Exercise instructions:
At the line that includes "Contact the City (46, 2375)", begin writing out the entries below exactly, and continue through the last line without adding anything.
:: Supplied entries ::
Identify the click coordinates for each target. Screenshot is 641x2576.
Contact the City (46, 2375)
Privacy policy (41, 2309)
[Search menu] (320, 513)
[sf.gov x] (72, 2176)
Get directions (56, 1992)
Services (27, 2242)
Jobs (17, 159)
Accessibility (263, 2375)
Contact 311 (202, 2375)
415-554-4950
:::
Response to this exercise:
Contact the City (46, 2375)
Privacy policy (41, 2309)
[Search menu] (320, 513)
[sf.gov x] (72, 2176)
Get directions (56, 1992)
Services (27, 2242)
Jobs (17, 159)
Accessibility (263, 2375)
Contact 311 (202, 2375)
415-554-4950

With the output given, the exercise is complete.